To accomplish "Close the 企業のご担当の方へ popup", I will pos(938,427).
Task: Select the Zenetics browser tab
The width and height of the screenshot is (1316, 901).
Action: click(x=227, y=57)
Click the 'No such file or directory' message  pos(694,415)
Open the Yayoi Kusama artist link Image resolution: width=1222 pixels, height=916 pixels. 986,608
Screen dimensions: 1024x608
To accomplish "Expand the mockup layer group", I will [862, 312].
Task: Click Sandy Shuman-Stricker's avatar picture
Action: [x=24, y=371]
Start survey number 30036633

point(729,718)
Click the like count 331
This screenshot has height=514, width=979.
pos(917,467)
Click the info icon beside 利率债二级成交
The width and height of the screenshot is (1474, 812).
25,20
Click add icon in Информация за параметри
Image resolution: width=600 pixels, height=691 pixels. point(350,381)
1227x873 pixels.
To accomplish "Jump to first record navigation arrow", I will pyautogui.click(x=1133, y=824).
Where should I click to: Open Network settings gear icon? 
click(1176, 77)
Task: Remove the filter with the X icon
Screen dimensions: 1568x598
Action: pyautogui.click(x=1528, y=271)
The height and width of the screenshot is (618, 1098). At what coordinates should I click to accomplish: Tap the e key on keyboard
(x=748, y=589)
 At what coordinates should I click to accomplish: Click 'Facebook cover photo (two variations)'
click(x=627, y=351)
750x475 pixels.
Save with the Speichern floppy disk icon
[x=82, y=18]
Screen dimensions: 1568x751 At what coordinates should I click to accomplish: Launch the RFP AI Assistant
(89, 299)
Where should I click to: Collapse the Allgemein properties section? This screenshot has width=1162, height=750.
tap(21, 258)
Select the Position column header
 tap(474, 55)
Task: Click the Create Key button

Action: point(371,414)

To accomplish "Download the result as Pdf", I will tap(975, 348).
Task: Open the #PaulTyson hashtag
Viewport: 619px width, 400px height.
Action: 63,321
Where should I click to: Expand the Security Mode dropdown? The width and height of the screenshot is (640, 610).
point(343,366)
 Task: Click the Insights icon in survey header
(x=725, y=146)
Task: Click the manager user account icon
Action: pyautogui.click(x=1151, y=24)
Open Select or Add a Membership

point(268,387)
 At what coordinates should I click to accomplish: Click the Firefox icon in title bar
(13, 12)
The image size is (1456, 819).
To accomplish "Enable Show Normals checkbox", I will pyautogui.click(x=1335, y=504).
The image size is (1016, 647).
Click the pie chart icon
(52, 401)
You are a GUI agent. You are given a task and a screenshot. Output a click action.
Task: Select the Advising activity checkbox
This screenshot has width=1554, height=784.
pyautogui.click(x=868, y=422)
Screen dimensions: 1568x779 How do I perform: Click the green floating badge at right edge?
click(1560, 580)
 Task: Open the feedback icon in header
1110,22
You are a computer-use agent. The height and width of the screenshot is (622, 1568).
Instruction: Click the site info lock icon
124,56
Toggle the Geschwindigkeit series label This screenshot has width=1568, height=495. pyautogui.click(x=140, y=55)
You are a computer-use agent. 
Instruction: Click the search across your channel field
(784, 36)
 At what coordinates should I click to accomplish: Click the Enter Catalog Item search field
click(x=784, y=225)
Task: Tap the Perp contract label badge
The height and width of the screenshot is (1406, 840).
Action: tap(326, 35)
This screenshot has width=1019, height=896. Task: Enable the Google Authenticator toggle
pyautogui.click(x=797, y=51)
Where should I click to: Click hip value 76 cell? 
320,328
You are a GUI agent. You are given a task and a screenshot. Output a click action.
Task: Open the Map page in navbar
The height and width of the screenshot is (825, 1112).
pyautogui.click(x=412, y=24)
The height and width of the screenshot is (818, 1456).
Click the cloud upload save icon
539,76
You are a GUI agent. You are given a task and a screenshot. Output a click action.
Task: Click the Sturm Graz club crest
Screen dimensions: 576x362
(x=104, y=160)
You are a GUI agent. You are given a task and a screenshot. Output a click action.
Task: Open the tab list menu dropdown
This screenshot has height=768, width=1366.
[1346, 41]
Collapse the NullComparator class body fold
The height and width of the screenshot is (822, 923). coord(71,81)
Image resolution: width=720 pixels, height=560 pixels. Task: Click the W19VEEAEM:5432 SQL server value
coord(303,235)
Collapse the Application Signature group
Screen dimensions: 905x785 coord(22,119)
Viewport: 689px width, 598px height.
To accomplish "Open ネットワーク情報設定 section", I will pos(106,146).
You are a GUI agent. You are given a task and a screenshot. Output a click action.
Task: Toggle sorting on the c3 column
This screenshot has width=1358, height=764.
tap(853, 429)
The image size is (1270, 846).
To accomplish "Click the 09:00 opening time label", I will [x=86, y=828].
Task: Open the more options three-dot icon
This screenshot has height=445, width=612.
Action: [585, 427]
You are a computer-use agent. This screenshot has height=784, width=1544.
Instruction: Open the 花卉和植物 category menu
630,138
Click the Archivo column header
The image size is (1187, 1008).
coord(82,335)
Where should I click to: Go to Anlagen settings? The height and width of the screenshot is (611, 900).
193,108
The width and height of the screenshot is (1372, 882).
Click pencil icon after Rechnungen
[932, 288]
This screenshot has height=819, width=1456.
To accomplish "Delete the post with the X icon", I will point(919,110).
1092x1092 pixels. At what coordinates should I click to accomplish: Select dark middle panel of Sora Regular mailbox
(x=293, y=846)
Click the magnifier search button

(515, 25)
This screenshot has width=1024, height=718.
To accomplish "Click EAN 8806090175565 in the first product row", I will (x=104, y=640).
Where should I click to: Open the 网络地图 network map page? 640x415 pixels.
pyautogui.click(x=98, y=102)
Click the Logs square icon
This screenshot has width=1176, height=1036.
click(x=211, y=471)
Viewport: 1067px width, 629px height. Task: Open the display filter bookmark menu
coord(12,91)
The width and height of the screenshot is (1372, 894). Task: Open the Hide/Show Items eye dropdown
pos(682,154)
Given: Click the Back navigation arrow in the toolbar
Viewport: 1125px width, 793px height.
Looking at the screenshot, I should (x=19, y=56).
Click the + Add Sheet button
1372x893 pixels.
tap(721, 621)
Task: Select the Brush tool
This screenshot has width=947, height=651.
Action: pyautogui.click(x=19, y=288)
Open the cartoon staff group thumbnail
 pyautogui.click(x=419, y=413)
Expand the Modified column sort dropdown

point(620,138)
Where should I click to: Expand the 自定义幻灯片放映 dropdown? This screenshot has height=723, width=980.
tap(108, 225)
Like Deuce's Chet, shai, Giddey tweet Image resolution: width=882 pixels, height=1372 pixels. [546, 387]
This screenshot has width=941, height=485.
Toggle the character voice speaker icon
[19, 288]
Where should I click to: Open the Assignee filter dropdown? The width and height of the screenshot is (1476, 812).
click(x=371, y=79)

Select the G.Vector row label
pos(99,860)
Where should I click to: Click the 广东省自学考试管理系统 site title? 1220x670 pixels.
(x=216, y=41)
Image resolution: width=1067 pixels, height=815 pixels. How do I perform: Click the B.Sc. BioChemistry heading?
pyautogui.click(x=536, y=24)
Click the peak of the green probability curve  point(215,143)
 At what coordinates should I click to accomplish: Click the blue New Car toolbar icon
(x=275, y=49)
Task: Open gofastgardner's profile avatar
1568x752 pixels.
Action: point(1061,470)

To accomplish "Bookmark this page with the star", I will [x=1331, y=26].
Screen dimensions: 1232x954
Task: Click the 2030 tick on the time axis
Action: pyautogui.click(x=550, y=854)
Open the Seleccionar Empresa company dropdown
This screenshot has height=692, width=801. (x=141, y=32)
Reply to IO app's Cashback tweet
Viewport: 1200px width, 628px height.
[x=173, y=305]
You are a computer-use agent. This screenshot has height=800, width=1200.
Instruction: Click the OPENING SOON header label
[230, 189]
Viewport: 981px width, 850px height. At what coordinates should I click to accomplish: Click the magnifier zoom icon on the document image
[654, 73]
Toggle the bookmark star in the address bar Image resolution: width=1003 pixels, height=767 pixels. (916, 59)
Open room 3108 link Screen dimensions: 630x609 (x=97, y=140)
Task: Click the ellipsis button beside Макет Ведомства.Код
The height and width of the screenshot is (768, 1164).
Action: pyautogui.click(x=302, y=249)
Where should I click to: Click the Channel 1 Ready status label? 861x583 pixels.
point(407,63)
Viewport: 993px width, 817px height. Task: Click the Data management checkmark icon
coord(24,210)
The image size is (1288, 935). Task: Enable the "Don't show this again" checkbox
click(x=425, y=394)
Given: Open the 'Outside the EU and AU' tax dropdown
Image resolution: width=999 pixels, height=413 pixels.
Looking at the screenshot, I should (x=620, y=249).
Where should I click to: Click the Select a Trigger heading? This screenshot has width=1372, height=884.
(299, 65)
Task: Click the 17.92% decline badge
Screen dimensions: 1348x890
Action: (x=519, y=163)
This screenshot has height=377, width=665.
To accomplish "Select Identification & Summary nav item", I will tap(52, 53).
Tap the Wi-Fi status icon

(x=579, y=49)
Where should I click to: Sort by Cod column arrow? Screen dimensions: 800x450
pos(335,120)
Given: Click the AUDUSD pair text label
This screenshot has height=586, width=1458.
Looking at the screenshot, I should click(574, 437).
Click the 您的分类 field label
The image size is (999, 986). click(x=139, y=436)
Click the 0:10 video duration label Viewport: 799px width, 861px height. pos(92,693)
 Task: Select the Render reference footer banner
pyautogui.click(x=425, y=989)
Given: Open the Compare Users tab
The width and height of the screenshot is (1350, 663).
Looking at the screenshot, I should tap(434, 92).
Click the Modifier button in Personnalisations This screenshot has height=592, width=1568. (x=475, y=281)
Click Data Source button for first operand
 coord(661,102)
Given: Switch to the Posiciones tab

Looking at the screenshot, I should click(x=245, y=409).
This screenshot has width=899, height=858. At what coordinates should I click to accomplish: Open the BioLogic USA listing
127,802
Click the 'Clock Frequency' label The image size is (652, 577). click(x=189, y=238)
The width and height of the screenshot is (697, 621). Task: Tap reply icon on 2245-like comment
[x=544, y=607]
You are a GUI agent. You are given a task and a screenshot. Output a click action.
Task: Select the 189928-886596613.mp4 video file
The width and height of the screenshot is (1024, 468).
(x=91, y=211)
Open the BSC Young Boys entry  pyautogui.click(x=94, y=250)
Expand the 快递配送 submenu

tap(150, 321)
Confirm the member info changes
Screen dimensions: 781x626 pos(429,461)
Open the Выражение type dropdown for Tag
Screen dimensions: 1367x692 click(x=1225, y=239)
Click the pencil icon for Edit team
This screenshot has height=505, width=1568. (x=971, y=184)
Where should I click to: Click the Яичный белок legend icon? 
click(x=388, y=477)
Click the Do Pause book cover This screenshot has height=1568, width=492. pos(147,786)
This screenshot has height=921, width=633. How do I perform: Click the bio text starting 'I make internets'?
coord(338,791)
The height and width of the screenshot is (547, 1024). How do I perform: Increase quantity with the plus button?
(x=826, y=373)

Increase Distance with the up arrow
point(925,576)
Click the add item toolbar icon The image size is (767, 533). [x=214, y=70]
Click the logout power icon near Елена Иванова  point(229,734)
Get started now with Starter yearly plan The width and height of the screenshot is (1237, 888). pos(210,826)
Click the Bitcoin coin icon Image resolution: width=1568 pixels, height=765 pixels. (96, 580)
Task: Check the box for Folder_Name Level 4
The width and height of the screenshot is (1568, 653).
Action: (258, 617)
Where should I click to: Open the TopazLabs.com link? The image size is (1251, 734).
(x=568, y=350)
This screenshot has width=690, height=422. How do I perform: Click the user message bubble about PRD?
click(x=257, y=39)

• • •

Direction = Copy out the items above verbatim, from the line that contains "Where should I click to: Open the 网络地图" through the line that contains "Click the peak", and nothing beyond that stretch.

Response to the exercise =
Where should I click to: Open the 网络地图 network map page? 640x415 pixels.
pyautogui.click(x=98, y=102)
Click the Logs square icon
This screenshot has width=1176, height=1036.
click(x=211, y=471)
Viewport: 1067px width, 629px height. Task: Open the display filter bookmark menu
coord(12,91)
The width and height of the screenshot is (1372, 894). Task: Open the Hide/Show Items eye dropdown
pos(682,154)
Given: Click the Back navigation arrow in the toolbar
Viewport: 1125px width, 793px height.
Looking at the screenshot, I should (x=19, y=56).
Click the + Add Sheet button
1372x893 pixels.
tap(721, 621)
Task: Select the Brush tool
This screenshot has width=947, height=651.
Action: pyautogui.click(x=19, y=288)
Open the cartoon staff group thumbnail
 pyautogui.click(x=419, y=413)
Expand the Modified column sort dropdown

point(620,138)
Where should I click to: Expand the 自定义幻灯片放映 dropdown? This screenshot has height=723, width=980.
tap(108, 225)
Like Deuce's Chet, shai, Giddey tweet Image resolution: width=882 pixels, height=1372 pixels. [546, 387]
This screenshot has width=941, height=485.
Toggle the character voice speaker icon
[19, 288]
Where should I click to: Open the Assignee filter dropdown? The width and height of the screenshot is (1476, 812).
click(x=371, y=79)

Select the G.Vector row label
pos(99,860)
Where should I click to: Click the 广东省自学考试管理系统 site title? 1220x670 pixels.
(x=216, y=41)
Image resolution: width=1067 pixels, height=815 pixels. How do I perform: Click the B.Sc. BioChemistry heading?
pyautogui.click(x=536, y=24)
Click the peak of the green probability curve  point(215,143)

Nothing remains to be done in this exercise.